Govt Funding Squeeze Sees DOC Propose Cutting 84 Roles
More than 90% of those losing their livelihoods are women workers
Two weeks after their pay equity claim was cancelled, dozens of underpaid, mostly women frontline workers at the Department of Conservation (DOC) are now facing redundancy.
In a change proposal released today, DOC is looking at another round of job cuts, as the organisation consults on a proposal to lose 84 support roles by July 2026.
In total, 149 roles will be disestablished, with 65 with new roles being created (49 of which would be part-time). Only 18 of the 149 roles set to be disestablished are vacant.
PSA National Secretary Fleur Fitzsimons says more than 90 per cent of the staff facing redundancy are women, based on the PSA membership data, which includes 90 affected workers.
"This is a graphic example of how the burden of the Government's squeeze on public service funding is falling disproportionally on women. At the same time as the Government is stopping pay equity claims for more than 150,000 underpaid, mainly female workers including claims that cover DOC workers. The attacks on women just keep coming from this Government," Fitzsimons says.
The proposal has taken a sweeping look at support staff across the organisation. Staff at 38 locations from Invercargill to the far North will be affected.
Many of these staff hold critical health and safety responsibilities, which Fitzsimons says should be a concern for an organisation where so many team members work in remote locations.
"The current support staff have sizeable health and safety responsibilities, such as monitoring staff radio systems and helping to manage emergencies like fires. The loss of these team members will mean that these important duties will fall on others - and pose a significant health and safety risk.
"It doesn't make sense - why would you put these kinds of tasks onto a specialist team member with a lot on their plate already? You can't just absorb 84 disestablished roles into an organisation - it doesn't work."
The proposal will also see many of the affected workers, who are on DOC's lowest pay bands, competing with their colleagues for part-time roles, Fitzsimons says.

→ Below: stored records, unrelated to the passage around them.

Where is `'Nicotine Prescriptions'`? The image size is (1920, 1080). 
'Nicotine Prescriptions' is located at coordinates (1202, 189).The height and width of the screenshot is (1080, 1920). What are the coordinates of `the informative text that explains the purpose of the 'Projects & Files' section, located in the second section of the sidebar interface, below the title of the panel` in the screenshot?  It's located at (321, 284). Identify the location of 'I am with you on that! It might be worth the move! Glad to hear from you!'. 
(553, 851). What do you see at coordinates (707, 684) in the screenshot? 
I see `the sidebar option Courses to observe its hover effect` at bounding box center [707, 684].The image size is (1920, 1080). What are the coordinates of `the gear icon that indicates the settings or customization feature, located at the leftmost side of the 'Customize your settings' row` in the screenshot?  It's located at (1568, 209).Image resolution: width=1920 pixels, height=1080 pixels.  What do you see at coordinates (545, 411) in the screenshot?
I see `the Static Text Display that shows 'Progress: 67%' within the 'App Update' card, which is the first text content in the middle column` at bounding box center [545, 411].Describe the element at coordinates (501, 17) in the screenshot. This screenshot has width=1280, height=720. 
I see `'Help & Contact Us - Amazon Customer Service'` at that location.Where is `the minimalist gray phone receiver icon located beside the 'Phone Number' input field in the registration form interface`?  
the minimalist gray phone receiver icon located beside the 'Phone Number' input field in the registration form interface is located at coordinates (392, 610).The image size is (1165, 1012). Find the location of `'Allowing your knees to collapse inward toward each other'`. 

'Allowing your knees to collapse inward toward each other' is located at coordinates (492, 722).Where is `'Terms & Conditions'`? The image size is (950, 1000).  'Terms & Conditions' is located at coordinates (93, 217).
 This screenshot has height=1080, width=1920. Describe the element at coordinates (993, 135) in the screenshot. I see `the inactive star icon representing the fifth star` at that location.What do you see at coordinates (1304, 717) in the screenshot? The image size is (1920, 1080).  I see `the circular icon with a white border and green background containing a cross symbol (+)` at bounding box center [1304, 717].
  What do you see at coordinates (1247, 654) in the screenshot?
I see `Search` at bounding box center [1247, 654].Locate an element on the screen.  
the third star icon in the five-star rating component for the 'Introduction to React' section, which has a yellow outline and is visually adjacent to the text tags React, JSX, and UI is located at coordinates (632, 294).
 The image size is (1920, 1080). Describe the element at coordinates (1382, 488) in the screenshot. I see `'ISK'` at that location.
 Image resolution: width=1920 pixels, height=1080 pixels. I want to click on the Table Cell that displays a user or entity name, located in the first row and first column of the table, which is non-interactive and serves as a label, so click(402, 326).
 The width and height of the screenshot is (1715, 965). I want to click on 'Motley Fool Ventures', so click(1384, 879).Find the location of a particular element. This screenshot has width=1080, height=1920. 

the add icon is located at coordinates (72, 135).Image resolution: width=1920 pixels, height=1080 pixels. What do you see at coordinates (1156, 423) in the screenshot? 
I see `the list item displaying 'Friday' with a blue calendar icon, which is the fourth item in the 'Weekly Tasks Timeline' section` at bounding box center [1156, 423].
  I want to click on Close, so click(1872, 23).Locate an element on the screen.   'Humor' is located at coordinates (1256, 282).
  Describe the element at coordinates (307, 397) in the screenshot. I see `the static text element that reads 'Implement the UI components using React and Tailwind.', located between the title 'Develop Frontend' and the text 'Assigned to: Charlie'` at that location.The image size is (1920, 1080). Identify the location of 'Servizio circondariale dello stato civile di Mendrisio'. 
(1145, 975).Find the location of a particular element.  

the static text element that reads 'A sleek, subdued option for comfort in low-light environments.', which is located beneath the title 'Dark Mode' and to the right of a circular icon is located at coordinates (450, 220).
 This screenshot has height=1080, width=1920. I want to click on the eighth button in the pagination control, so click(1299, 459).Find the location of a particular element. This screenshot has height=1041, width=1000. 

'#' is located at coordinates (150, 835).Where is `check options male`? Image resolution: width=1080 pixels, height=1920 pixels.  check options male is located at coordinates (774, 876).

"The support workers at DOC would have benefitted from a pay equity claim that was well underway before it was cruelly cancelled by the Government.
"Now, many of these women would have arrived at work to find their job was on the line - and that they might have to compete against their team members for the new positions being established."
The continued squeeze on DOC funding ultimately puts its projects - and New Zealand's natural environment - at risk, Fitzsimons says.
"Systematically under-funding DOC will unfortunately mean they'll be unable to deliver as well as they could for New Zealand conservation. This Government's spending priorities are clear: landlords and big corporates are in, but women and the environment are out."